Table of Contents

Multi-Head Attention in Transformers

Positional Encoding is a crucial component used in the architecture of the Transformer. The output of the positional encoding goes into the first sub-layer of the Transformer architecture. This sub-layer is a multi-head attention mechanism.

The multi-head attention mechanism is a key feature of the Transformer model that helps it in handling sequential data more effectively. It allows the model to look at different parts of the input sequence all at once.

In this chapter, we will explore the structure of multi-head attention mechanism, its advantages and Python implementation.

What is Self-Attention Mechanism?

The self-attention mechanism, also called scaled dot-product attention, is an essential component of the Transformer based models. It allows the model to focus on different tokens in the input sequence relative to each other. This is done by calculating a weighted sum of the input values. The weights here are based on similarity between tokens.

Self-Attention Mechanism

Below are the steps involved in the self-attention mechanism −

Creating Queries, Keys, and Values − The self-attention mechanism transforms each token in the input sequence into three vectors namely Query(Q), Key(K), and Value(V).
Calculating Attention Scores − Next, the self-attention mechanism calculates the attention scores by taking the dot product of the Query (Q) and Key (K) metrices. The attention scores show the significance of each word to the current word being processed.
Applying Softmax Function − Now, in this step a softmax function is applied to these attention scores to convert them into probabilities, which ensures that the attention weights sum up to 1.
Weighted Sum of Values − In this last step, to produce the output, the softmax attention scores are used to compute a weighted sum of Value vectors.

Mathematically, the self-attention mechanism can be summarized by the following equation −

$$\mathrm{Self-Attention(Q,K,V) \: = \: softmax \left(\frac{QK^{T}}{\sqrt{d_{k}}}\right)V}$$

What is Multi-Head Attention?

Multi-head attention extends the concept of self-attention mechanism by allowing the model to focus on different parts of the input sequence simultaneously. Rather than running a single attention function, multi-head attention runs multiple self-attention mechanisms, or “heads,” in parallel. This method enables the model to better understand various relationships and dependencies within the input sequence.

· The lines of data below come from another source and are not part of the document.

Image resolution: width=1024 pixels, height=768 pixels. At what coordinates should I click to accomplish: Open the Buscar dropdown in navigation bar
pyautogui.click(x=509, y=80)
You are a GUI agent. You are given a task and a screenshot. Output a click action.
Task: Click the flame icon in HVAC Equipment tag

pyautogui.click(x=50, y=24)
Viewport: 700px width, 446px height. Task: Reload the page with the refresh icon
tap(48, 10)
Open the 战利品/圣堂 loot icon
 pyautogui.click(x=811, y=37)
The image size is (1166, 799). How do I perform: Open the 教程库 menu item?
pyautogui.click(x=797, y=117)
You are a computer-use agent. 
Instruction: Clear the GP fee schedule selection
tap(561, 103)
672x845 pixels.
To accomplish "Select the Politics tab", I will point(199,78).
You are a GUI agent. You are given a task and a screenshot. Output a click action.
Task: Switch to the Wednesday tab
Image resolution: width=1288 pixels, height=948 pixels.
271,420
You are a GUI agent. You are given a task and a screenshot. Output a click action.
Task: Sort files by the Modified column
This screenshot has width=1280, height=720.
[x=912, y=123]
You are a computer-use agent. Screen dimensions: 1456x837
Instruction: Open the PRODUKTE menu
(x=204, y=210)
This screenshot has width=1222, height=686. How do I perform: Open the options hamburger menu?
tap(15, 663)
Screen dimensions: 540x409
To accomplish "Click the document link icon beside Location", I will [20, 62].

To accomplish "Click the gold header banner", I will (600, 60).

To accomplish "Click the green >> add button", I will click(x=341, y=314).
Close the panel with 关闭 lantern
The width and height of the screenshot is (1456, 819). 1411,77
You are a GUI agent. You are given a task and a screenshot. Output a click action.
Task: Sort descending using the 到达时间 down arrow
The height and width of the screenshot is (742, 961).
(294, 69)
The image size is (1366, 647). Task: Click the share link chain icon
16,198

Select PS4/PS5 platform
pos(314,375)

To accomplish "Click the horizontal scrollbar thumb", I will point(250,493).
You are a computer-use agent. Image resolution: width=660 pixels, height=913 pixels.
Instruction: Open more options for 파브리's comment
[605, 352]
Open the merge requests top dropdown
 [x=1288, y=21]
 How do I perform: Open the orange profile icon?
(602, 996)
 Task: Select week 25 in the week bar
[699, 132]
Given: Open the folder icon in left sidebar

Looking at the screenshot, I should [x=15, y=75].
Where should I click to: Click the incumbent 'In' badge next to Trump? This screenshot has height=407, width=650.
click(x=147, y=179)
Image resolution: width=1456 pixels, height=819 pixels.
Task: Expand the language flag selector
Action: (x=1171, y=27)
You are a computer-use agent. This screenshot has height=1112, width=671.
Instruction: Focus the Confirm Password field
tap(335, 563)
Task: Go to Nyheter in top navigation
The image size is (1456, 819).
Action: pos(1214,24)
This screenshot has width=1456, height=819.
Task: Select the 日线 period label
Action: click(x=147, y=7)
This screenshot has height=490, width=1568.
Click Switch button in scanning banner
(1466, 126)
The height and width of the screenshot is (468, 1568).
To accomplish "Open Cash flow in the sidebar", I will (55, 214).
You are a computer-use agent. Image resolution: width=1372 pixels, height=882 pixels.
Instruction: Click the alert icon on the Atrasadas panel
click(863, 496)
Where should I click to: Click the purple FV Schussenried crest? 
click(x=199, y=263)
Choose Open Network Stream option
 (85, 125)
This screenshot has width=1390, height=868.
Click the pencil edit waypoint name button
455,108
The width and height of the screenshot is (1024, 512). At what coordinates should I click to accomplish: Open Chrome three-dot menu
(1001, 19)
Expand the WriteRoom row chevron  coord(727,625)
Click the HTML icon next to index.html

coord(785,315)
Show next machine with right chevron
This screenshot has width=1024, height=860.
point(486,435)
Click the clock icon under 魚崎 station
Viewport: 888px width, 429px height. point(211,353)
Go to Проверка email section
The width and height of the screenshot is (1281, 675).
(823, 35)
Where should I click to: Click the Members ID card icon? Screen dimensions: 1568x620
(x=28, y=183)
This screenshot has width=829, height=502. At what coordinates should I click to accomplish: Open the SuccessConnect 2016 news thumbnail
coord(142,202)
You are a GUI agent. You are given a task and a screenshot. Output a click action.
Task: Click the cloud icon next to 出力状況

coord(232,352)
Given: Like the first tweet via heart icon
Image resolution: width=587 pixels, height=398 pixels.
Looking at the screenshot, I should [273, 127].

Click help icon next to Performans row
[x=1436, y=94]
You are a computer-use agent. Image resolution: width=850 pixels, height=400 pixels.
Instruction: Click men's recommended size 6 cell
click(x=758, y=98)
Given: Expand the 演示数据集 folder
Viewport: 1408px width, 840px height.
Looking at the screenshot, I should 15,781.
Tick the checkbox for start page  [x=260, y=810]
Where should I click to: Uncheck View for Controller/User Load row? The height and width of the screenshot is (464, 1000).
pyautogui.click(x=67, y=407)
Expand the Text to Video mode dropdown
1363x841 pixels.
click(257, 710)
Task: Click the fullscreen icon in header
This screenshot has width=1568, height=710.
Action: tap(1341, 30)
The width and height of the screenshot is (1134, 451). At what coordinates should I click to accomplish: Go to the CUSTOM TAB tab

Take a look at the following image, it is a part of the original transformer architecture. It represents the structure of multi-head sublayer −

Steps of Multi-head Attention

Given below are the key steps involved in the multi-head attention −

Applying Multiple Heads − First, the input embeddings are linearly projected into multiple sets (one set per head) of Query(Q), Key(K), and Value(V) metrices.
Performing Parallel Self-Attention − Next, the self-attention mechanism is performed parallelly by each head on its respective projections.
Concatenation − Now, the outputs of all the heads are concatenated.
Combining the information − In this last step, the information from all the heads is combined. It is done by passing the concatenated output through a final linear layer.

Mathematically, the multi-head attention mechanism can be summarized by the following equation −

$$\mathrm{MultiHead(Q,K,V) \: = \: Concat(head_{1}, \: \dotso \: ,head_{h})W^{\circ}}$$

Where each head is calculated as −

$$\mathrm{head_{i}\:=\: Attention(QW_{i}^{Q}, \: KW_{i}^{K}, \: VW_{i}^{V} )\:=\: softmax\left(\frac{QW_{i}^{Q} (KW_{i}^{K})^{T}}{\sqrt{d_{k}}}\right)VW_{i}^{V}}$$

Advantages of Multi-Head Attention

Enhanced Representation − By focusing on different parts of the input sequence simultaneously, multi-head attention enables the model to better understand various relationships and dependencies within the input sequence.

Parallel Processing − By enabling parallel processing, multi-head attention mechanism significantly improves the model training efficiency compared to sequential models like RNNs.

Example

The following Python script will implement multi-head attention mechanism −

import numpy as np

class MultiHeadAttention:
   def __init__(self, d_model, num_heads):
      self.d_model = d_model
      self.num_heads = num_heads
      assert d_model % num_heads == 0
      self.depth = d_model // num_heads

      # Initializing weight matrices for queries, keys, and values
      self.W_q = np.random.randn(d_model, d_model) * np.sqrt(2 / d_model)
      self.W_k = np.random.randn(d_model, d_model) * np.sqrt(2 / d_model)
      self.W_v = np.random.randn(d_model, d_model) * np.sqrt(2 / d_model)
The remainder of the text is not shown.